Most people require a loan at some point in their life. There are many specific types of loans that you can choose from. However, you should be clear about the main differences between bridging loans and bridging finance, in the event you are offered either of these products. Bridging finance is usually available to larger organisations, building contractors for instance or property developers who will get regular injections of finances from clients who have purchased properties from the developer.

Thus, bridging finance can aid a developer to complete their project with easily available funds, secured against the development, while being reimbursed by clients. These loans are far less risky for the lender because the property developer or borrower will acquire a secured cash flow from customers. The lender knows that there is property acting as security against the loan which can be realised in case the borrower has difficulty repaying the loan for any reason.

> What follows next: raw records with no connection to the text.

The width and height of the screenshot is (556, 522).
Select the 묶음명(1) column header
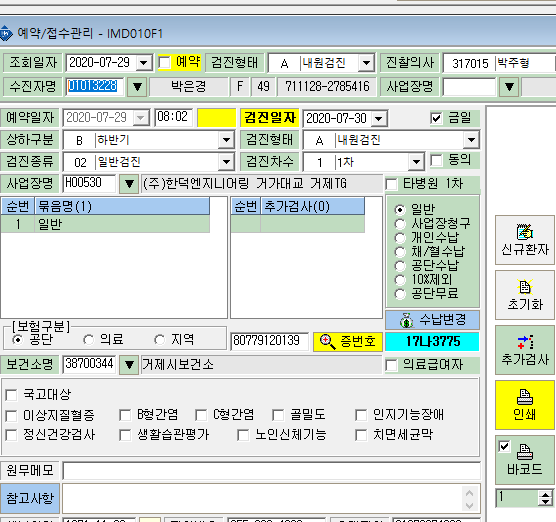(122, 206)
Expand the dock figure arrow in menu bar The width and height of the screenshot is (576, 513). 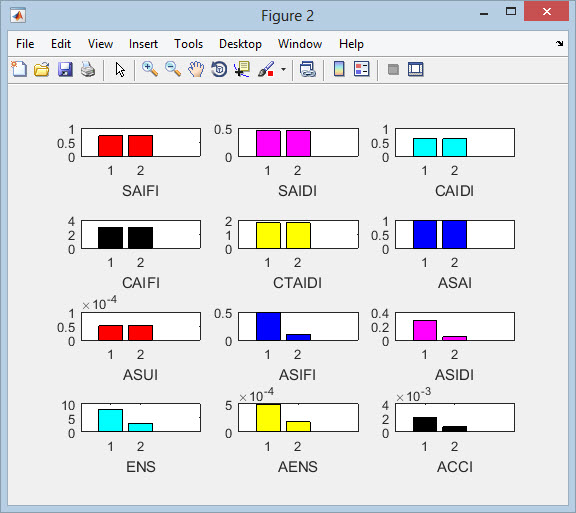[x=559, y=44]
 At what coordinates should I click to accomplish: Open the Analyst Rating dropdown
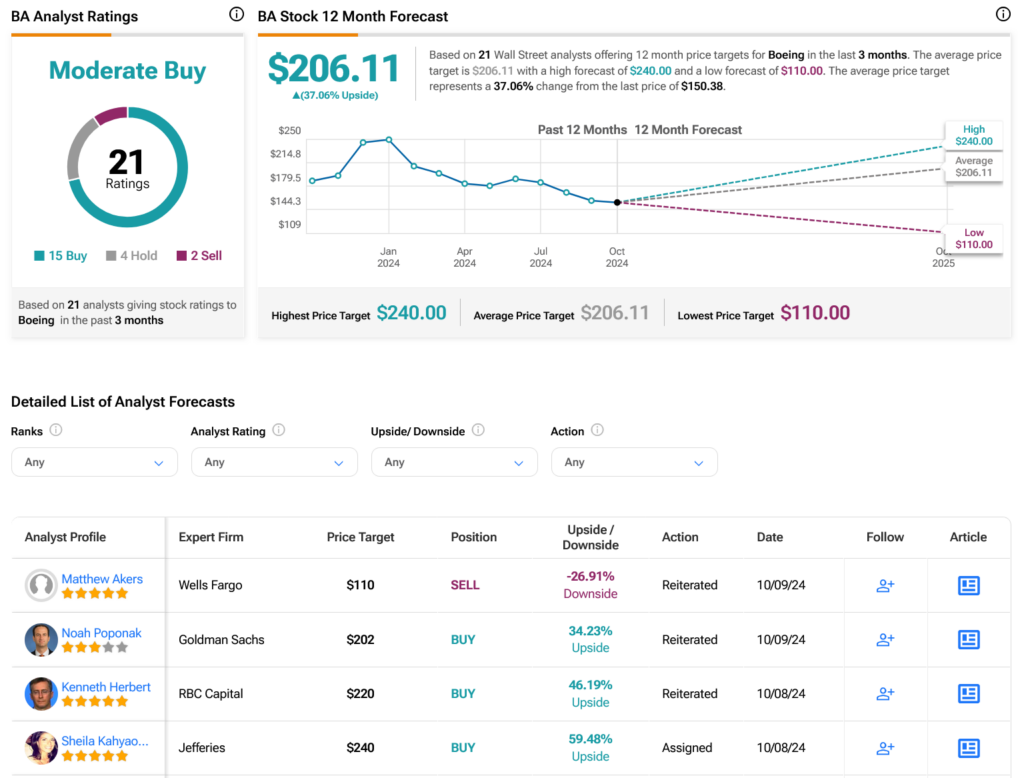[x=274, y=462]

In addition to property developers, homeowners who have decided to sell a home and invest in a new one may do so with bridging finance also. The bank will advance the cash for a lower rate of interest than market rate to get a brand new house while they wait for the payment from selling the family home. However the time period during which the bridging loan needs to be repaid depends on the lenders terms. A closed bridging loan, for instance, will need to be repaid in a pre-determined time frame (hence the term closed bridge), whereas an open bridging loan may have a more flexible repayment term. Bridging loans are short term loans which are generally given to smaller clients or companies for periods ranging from a few weeks to few years. Interest rates on this type of bridging loan will be above bank rates to reflect the risk to the lender and the cost of realising the value of any assets used as security if the loan is defaulted on.

There may also be a lower loan to value (LTV) on such loans in order to minimise the lenders risk. However, if you repay the bridging loan within the specified time period, you are able to close these loans in advance of the agreed term, often incurring mo exit fees. Bridging loans have become much more popular in recent times due to the reluctance of mainstream lenders to lend to ‘risky clients’ post credit crunch.

They are often used to solve cash flow issues, caused by a large tax bill for example, and they can be returned and closed when the issue has been resolved.